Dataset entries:
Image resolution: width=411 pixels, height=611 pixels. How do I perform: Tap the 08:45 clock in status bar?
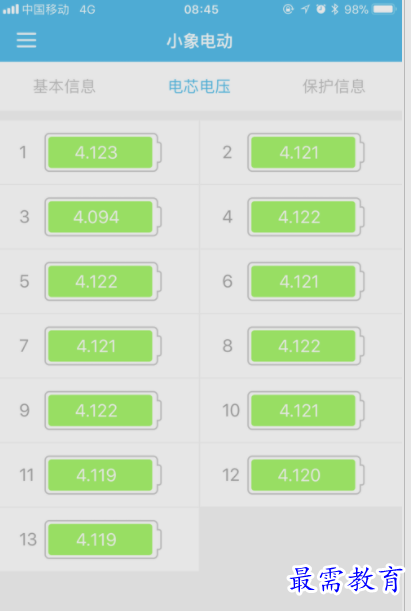[201, 9]
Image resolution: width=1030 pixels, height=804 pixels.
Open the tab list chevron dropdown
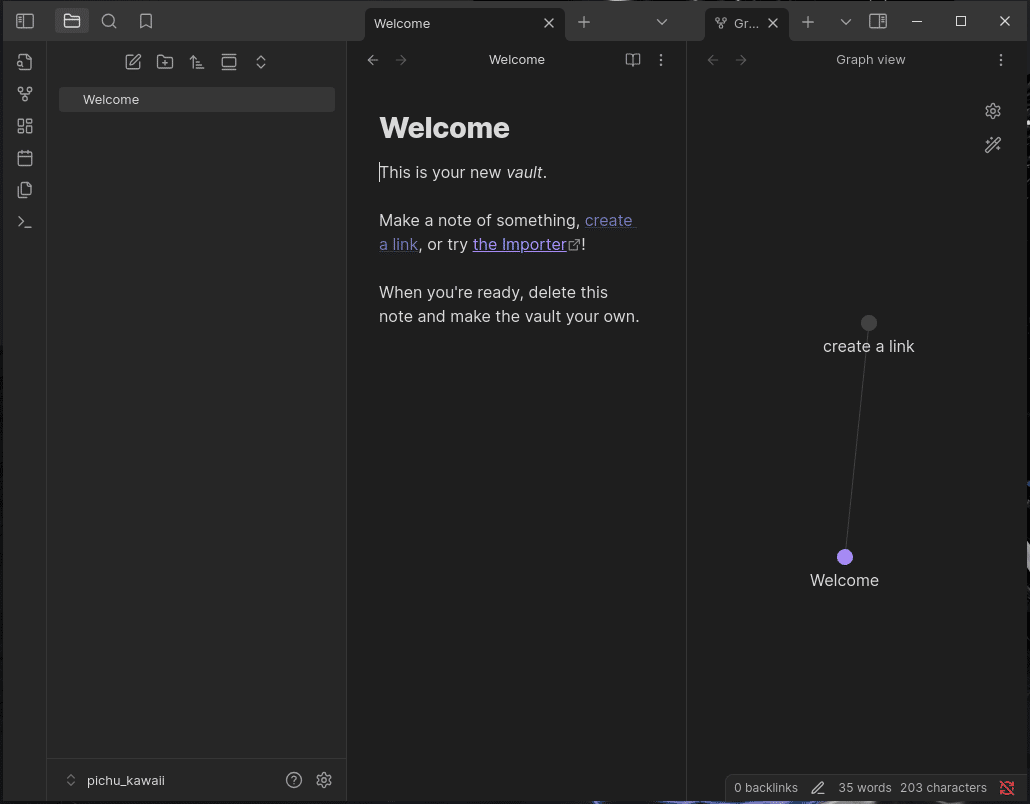(x=662, y=21)
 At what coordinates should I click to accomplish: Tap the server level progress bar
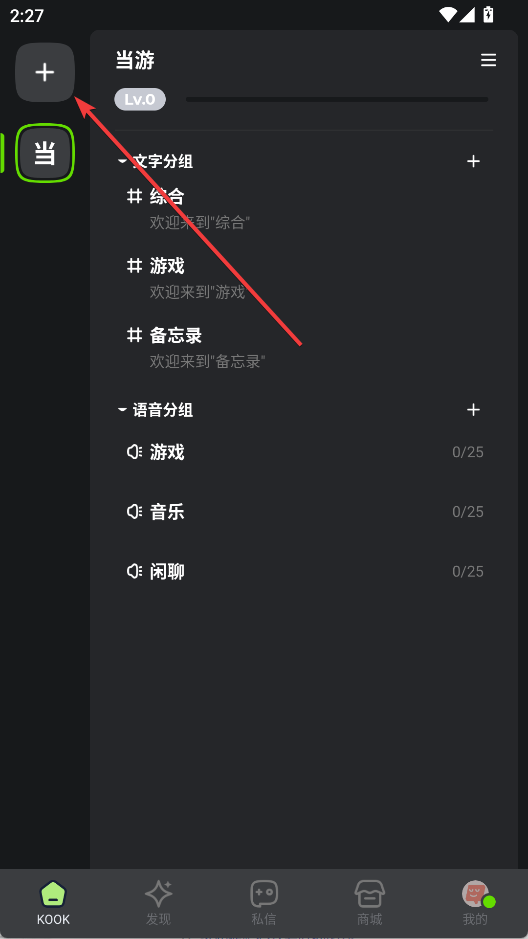coord(337,99)
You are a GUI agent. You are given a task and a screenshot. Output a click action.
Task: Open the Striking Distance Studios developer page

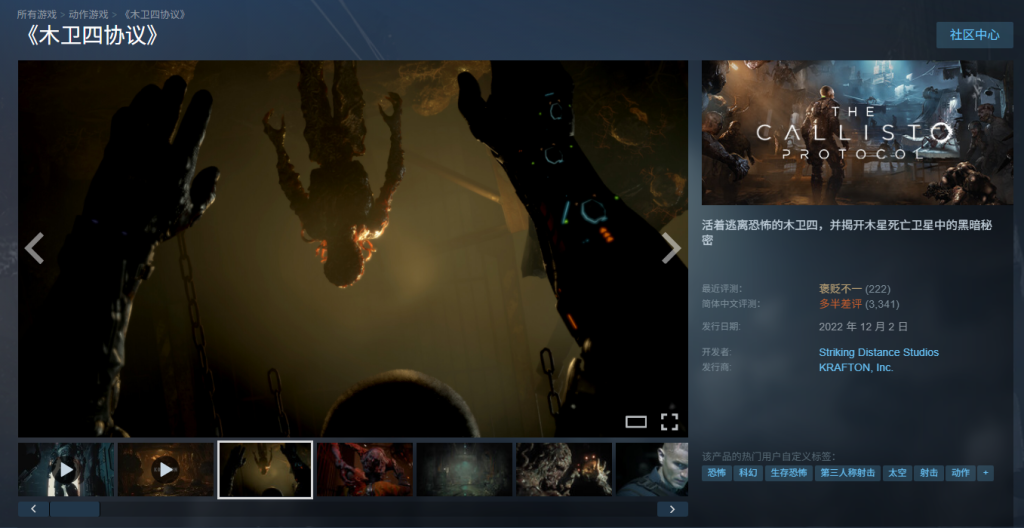pos(878,352)
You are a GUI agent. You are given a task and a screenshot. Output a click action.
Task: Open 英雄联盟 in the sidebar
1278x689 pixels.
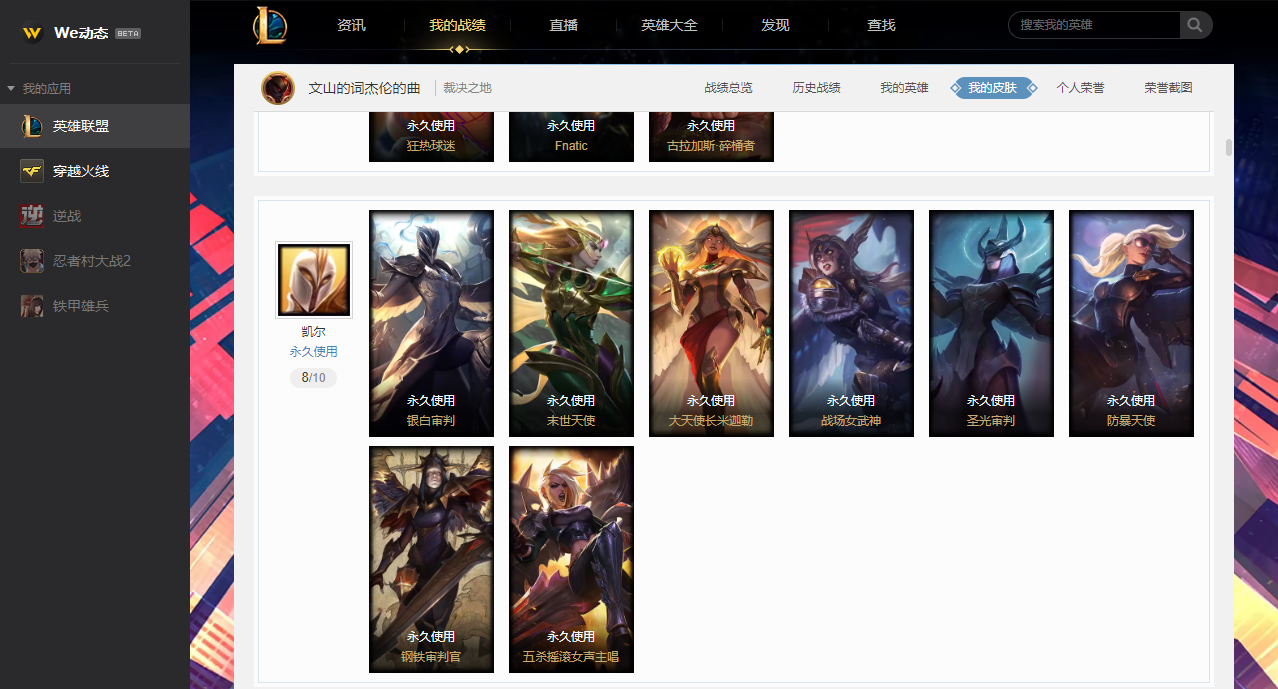[95, 126]
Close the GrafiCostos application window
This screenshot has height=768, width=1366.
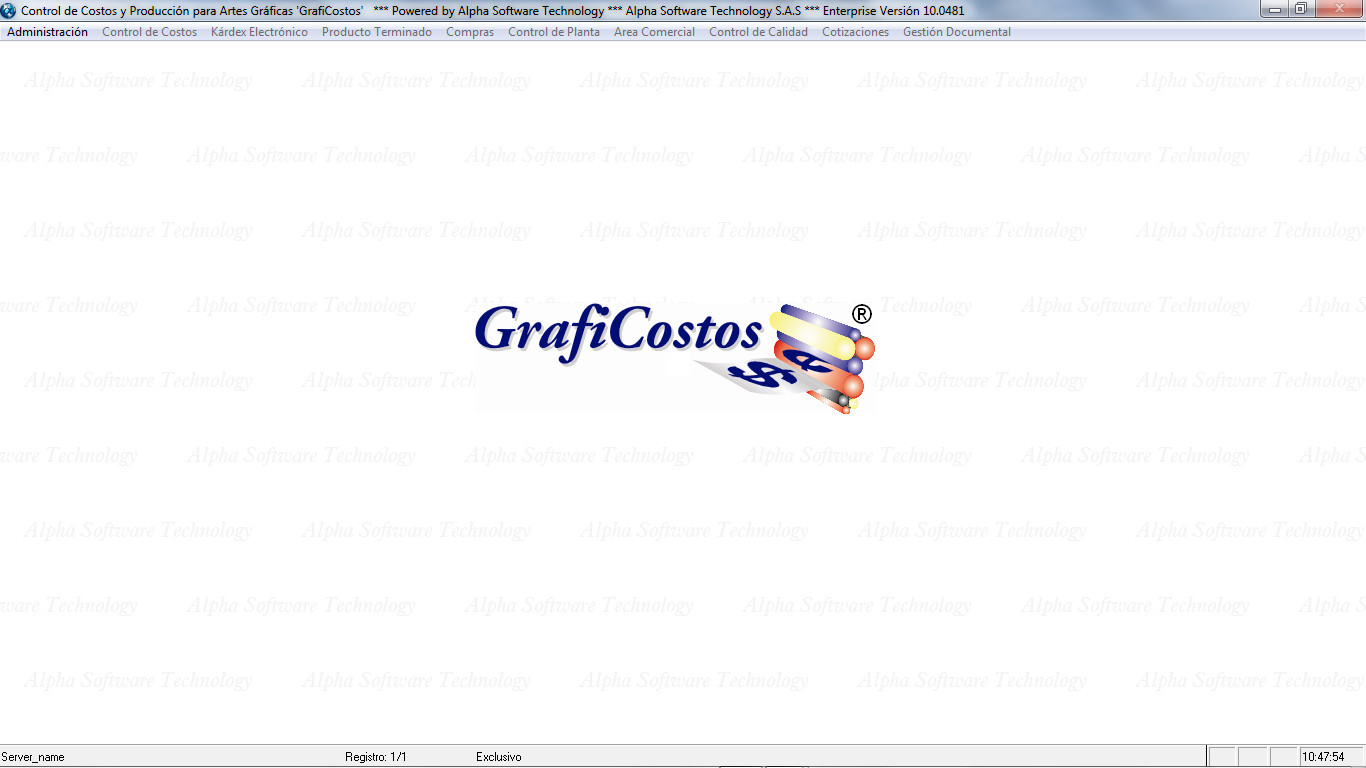pyautogui.click(x=1338, y=9)
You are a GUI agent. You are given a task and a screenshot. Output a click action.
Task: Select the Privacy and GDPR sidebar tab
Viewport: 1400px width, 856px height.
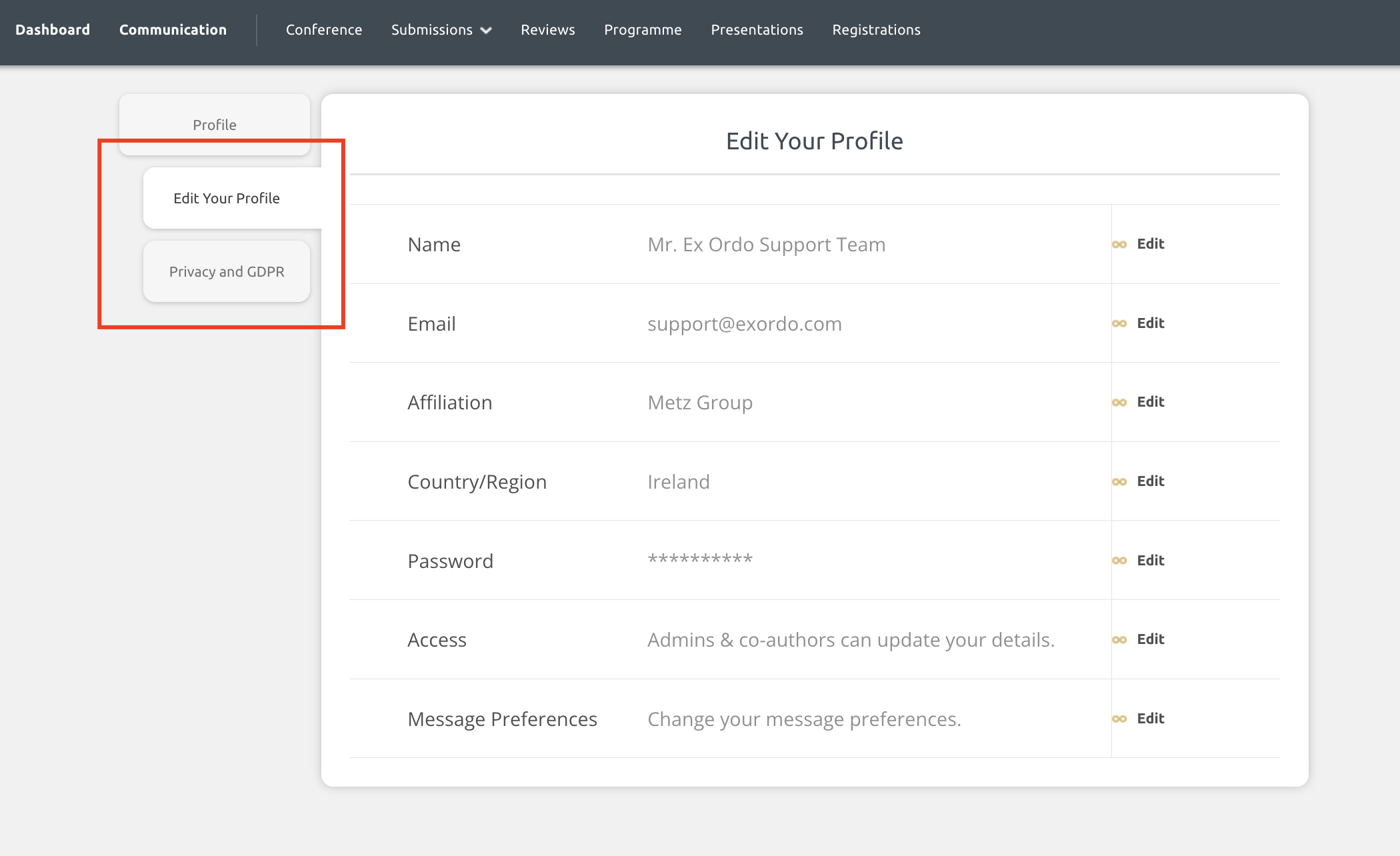pyautogui.click(x=227, y=271)
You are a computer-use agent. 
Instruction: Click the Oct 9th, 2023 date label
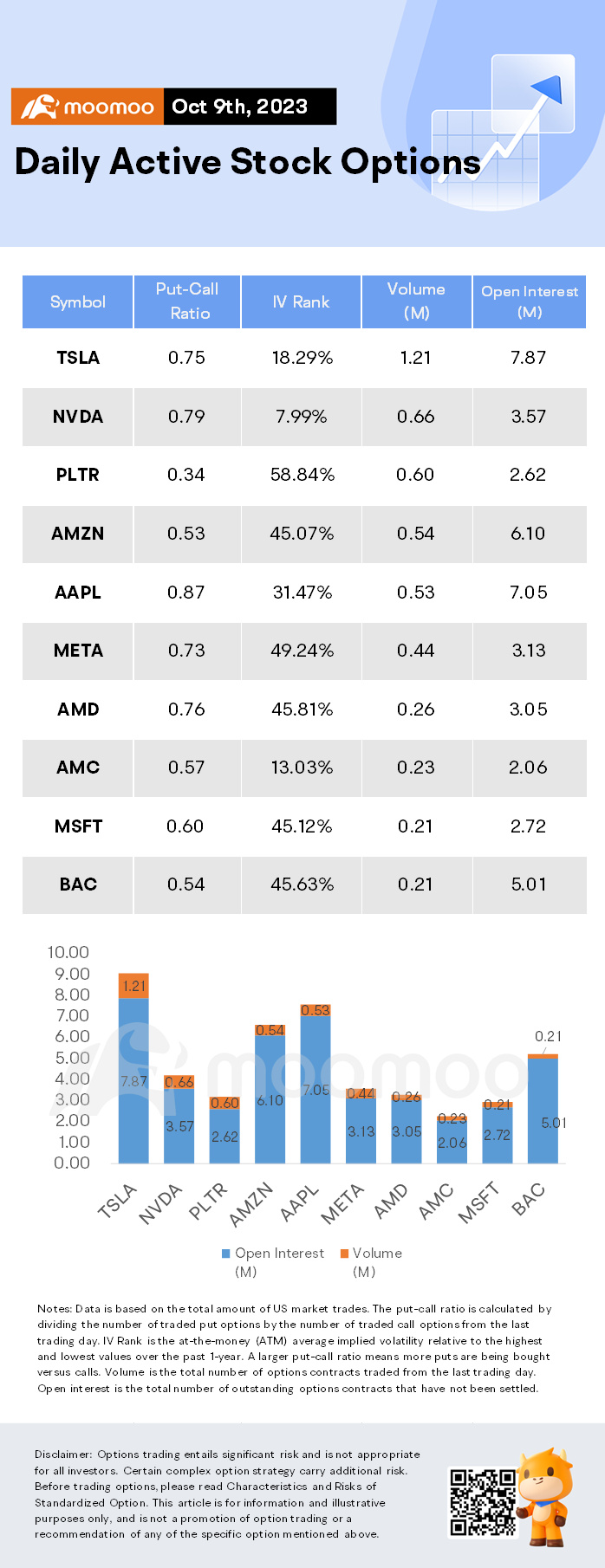tap(240, 107)
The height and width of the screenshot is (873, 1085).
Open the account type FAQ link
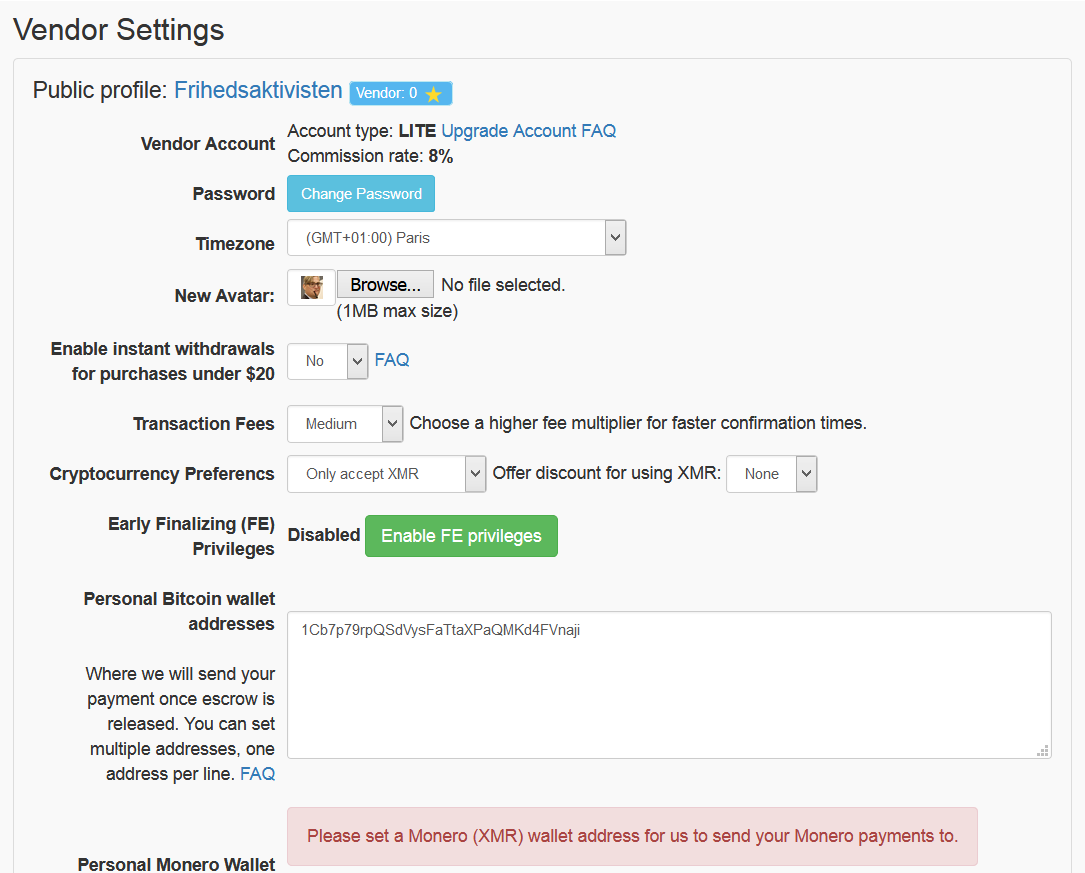tap(598, 131)
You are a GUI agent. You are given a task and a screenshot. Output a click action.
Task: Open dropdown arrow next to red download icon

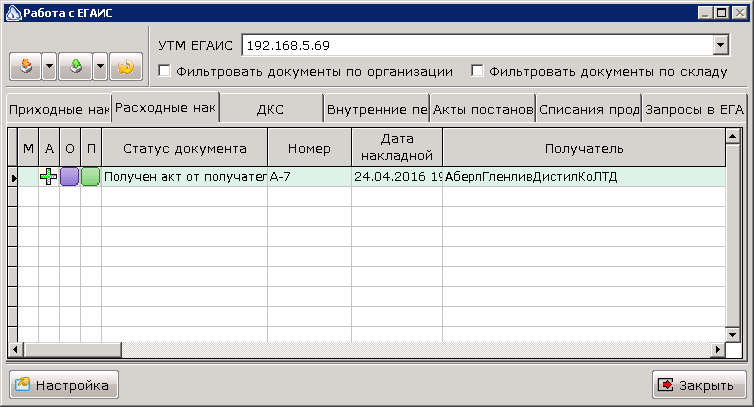[x=50, y=66]
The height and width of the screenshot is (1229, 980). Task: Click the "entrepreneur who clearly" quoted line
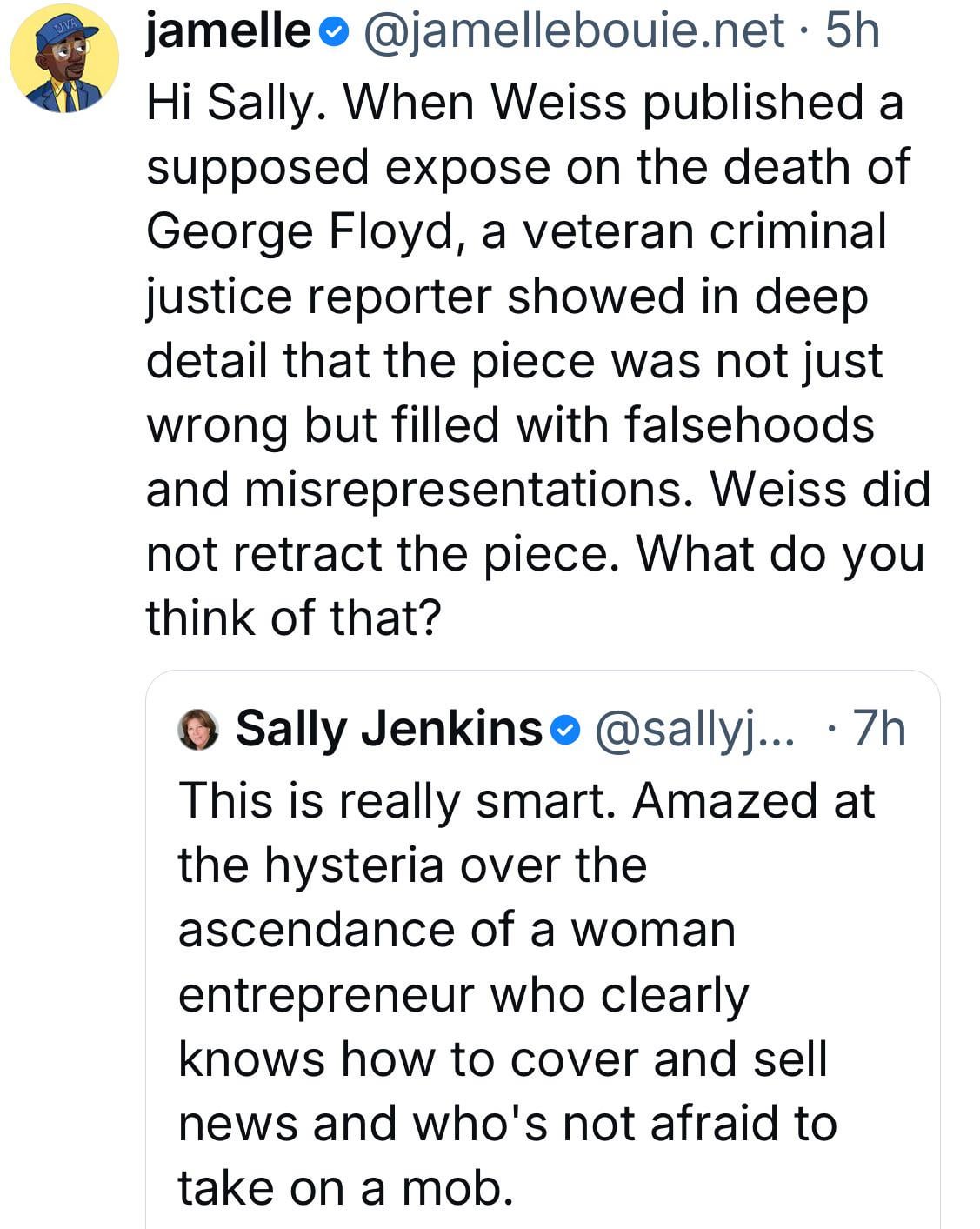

* _To do_:
Starting at the line that contains "The height and width of the screenshot is (873, 1085)." and ending with the last line of the data, transcribe every line exactly; skip the pictures.

* _Response to this task_:
The height and width of the screenshot is (873, 1085).
Open the account type FAQ link
tap(598, 131)
You are a GUI agent. You are given a task and a screenshot. Output a click action.
Task: Open dropdown arrow next to red download icon

[x=50, y=66]
The height and width of the screenshot is (1229, 980). Task: Click the "entrepreneur who clearly" quoted line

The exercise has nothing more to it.